Are you speaking of ST_DWithin? I have very limited experience with PostGIS so I'm not sure what what the best approach would be here in terms of making the function signature here similar. I feel adding a parameter like this (precision/epsilon) gives the most control to the consumer of this function to do what they'd like and ideally you wouldn't even have to touch this parameter as it would Just Work™.

I think the only reason I even ran into this problem is because all of the test cases within this package were using simple integers instead of of lng/lat points.

Additionally I'm a little bit concerned that this change also does not correctly impact the ignoreEndVerticies option.

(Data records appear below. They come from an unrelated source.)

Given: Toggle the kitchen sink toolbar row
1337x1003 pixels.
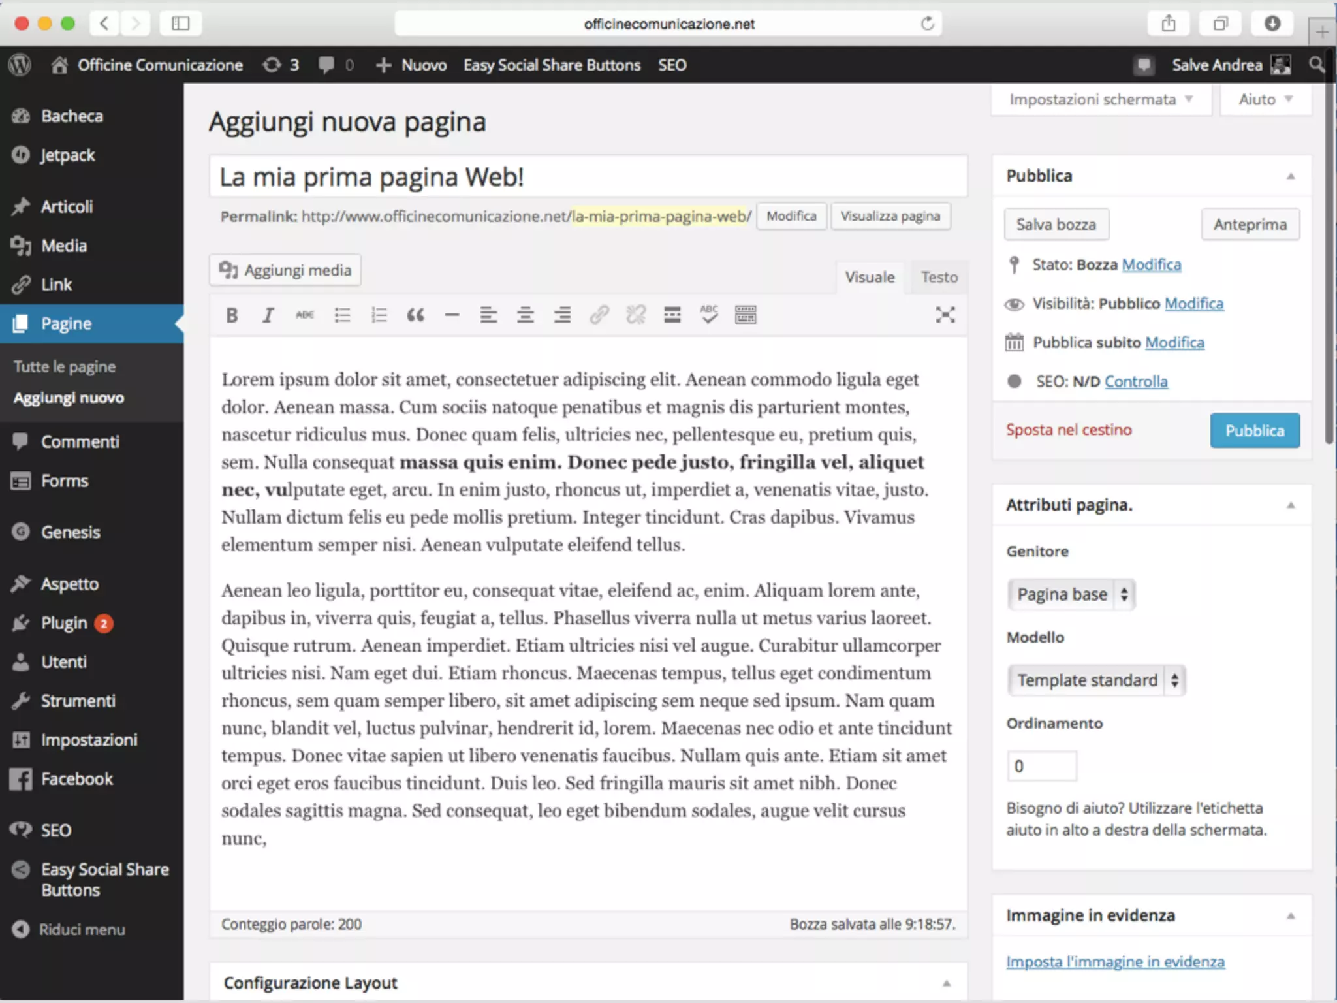Looking at the screenshot, I should (746, 315).
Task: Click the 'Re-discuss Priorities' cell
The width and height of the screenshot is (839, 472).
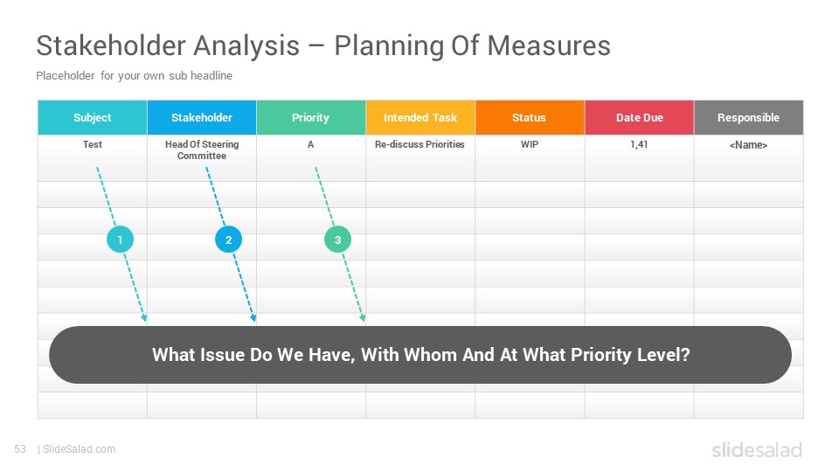Action: tap(420, 158)
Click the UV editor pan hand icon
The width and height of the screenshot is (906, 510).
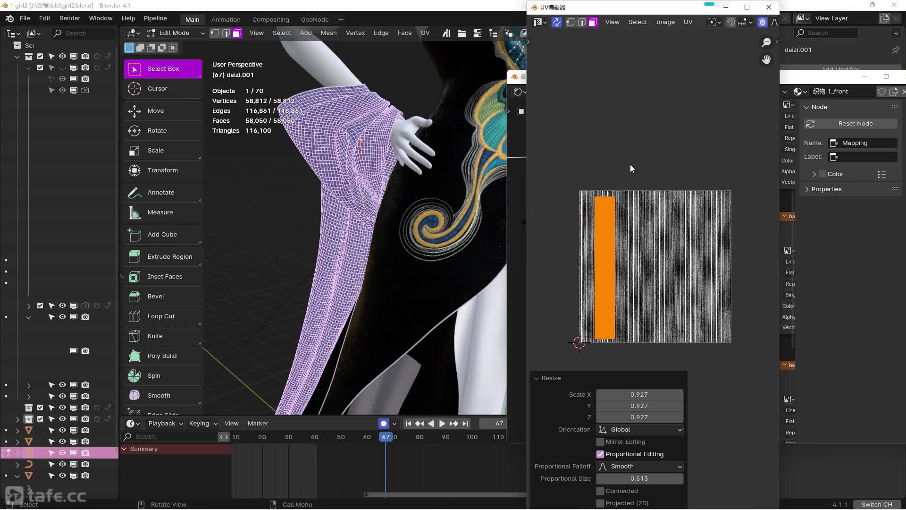(766, 60)
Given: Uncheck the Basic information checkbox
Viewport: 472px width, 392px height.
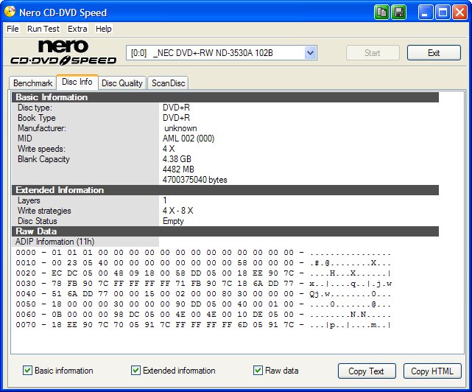Looking at the screenshot, I should tap(27, 371).
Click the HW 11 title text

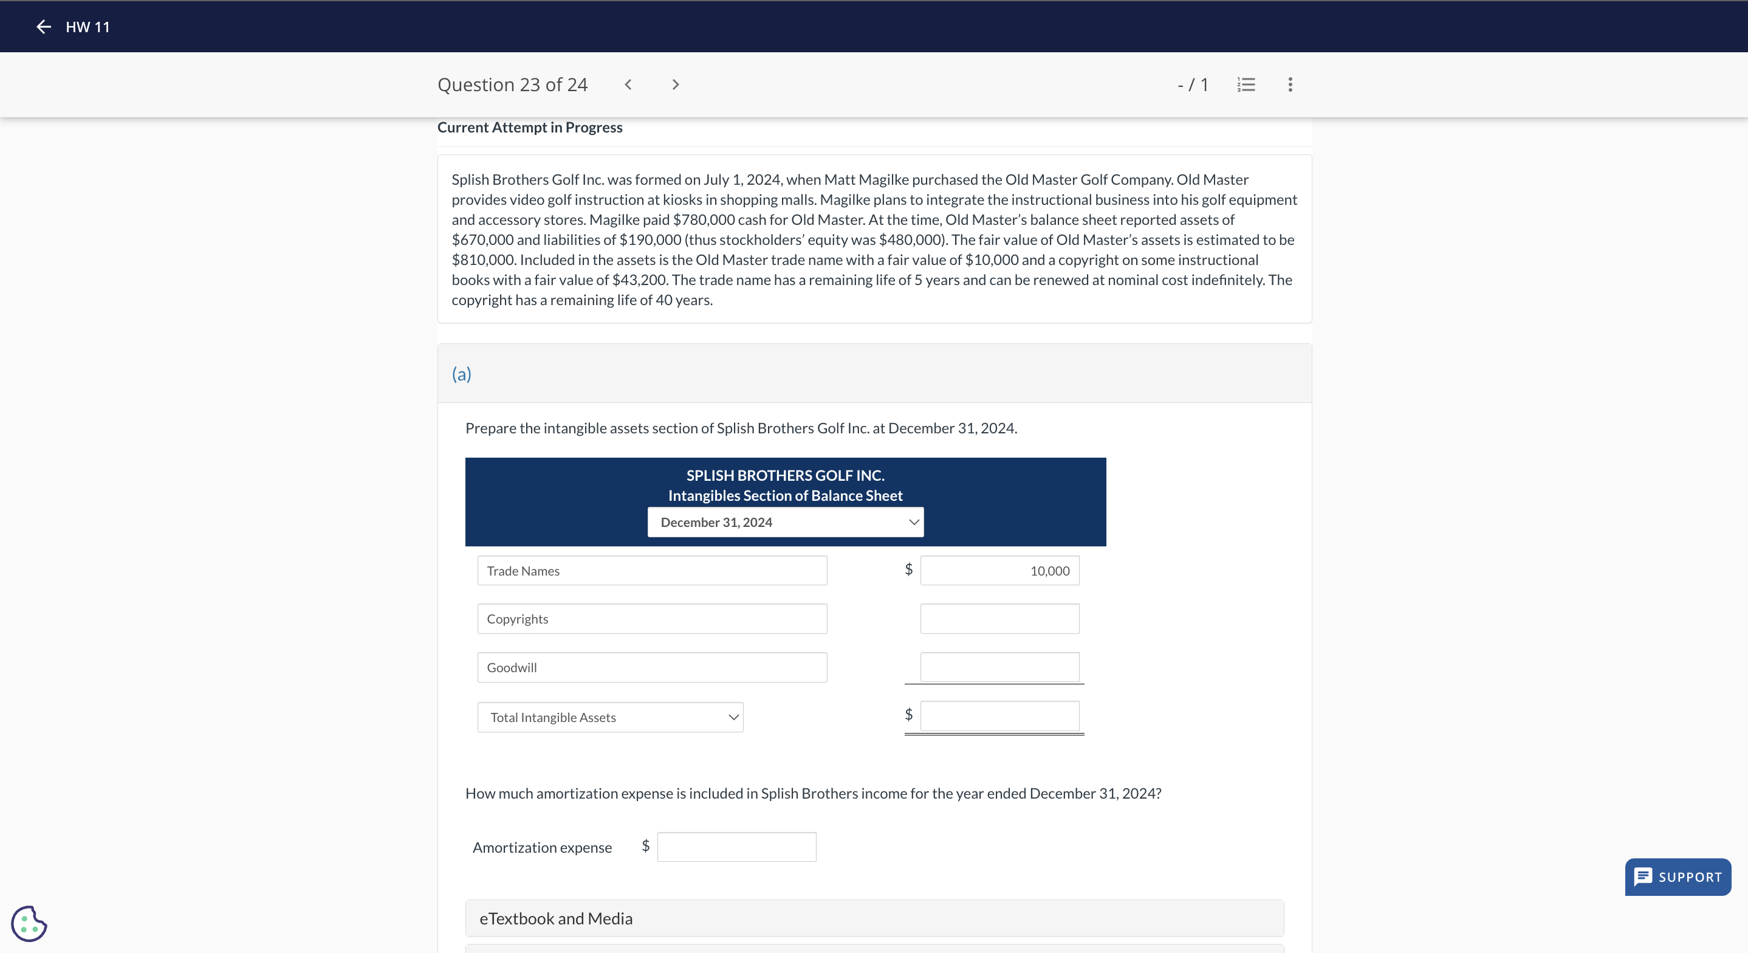coord(88,26)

Yes I definitely skipped that bit of the function for my use case :P Let me explore that side a bit more and add some more test cases

Yeah I spent some time today looking into ST_DWithin and that's where I got the idea about using distance here. I think the problem with the epsilon/precision approach is that you're using it here on the cross product. I don't actually know what units the cross product is in, so it is hard to reason about the what that value means for the potential error allowed. Its also a little bit awkward to change the behavior of this method in a way that isn't exactly backwards compatible, even though I agree that this probably needs to work in the way you're suggesting.

Yeah I spent some time today looking into ST_DWithin and that's where I got the idea about using distance here.

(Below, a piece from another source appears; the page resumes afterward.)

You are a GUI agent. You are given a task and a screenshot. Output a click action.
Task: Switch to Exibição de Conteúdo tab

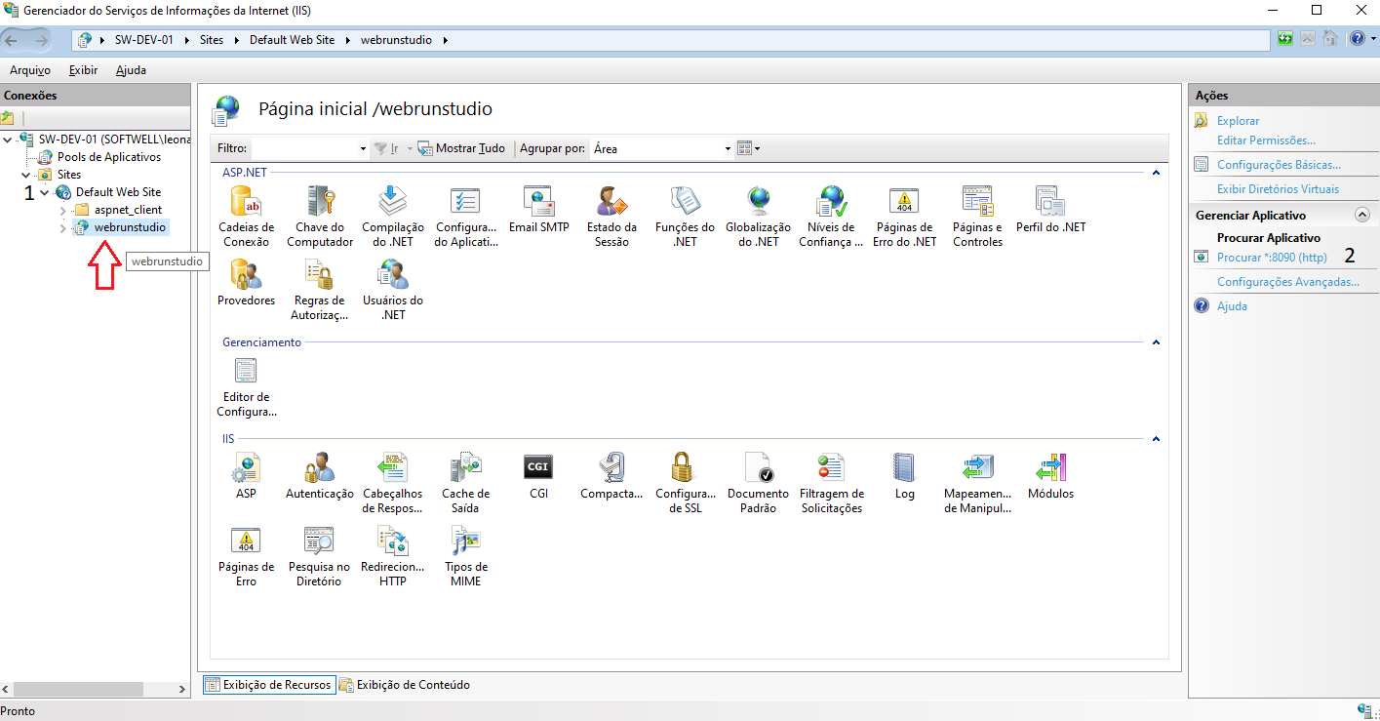pos(405,685)

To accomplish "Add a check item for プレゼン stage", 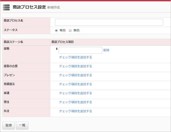I will click(76, 75).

So I found ST_DWithin when googling for a point-on-line solution but I think this turf module actually is meant to be closer to ST_Intersects, while ST_DWithin is probably closer to boolean-point-in-polygon. It seems ST_Intersects uses a constant 0.00001 meters for tolerance but both functions use meters as the default so is there any reason not to assume that for this function?

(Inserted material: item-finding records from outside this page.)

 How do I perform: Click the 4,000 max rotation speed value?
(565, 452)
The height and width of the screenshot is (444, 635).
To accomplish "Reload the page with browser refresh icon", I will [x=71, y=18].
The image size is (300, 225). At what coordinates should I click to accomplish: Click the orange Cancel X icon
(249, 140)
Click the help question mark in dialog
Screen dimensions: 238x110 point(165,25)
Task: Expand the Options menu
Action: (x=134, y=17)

I think the problem with the epsilon/precision approach is that you're using it here on the cross product. I don't actually know what units the cross product is in, so it is hard to reason about the what that value means for the potential error allowed.

Its also a little bit awkward to change the behavior of this method in a way that isn't exactly backwards compatible, even though I agree that this probably needs to work in the way you're suggesting.

Yeah definitely. It feels as though one would have to sort of guess what value they need for their specific use case. As mentioned above, is there any reason not to assume meters for this? One way to go about this is to default the precision value to that of the input. For example, a point like [1,0] would work as the module does now where there's no room for error (cross === 0). But a point like [-75.2580499870244, 40.00180204907801] would use an epsilon value of 10^x where x is the number of decimal places. That being said, giving a default epsilon value for extra confidence would work in both cases and remove the need for converting to a string and counting decimal places.

In terms of backwards compatibility you're right in that this may "break" existing implementations. Originally I did have the undefined check to pass null instead of a default 10 but in order to keep backwards compatibility, I think it would be necessary to put that back in. I will also rename precision to tolerance to be closer to ST_Intersect. Having read more about floating points with this sort of check, I think epsilon is appropriate.

Other than that, I will make these changes now. I'm also open to other suggestions here as I think there's room for improvement and I don't want to have to keep using a custom fork 😛

Ok so I've opted for the more technical epsilon as a parameter. When dealing with lng/lat points, one will most likely have to use this parameter and pass in their own threshold value (ie { epsilon: 1e-10 }) in order to get the results they probably expect. I've also make this backwards compatible by not even considering it unless it is explicitly passed as an option. Added an additional test as well.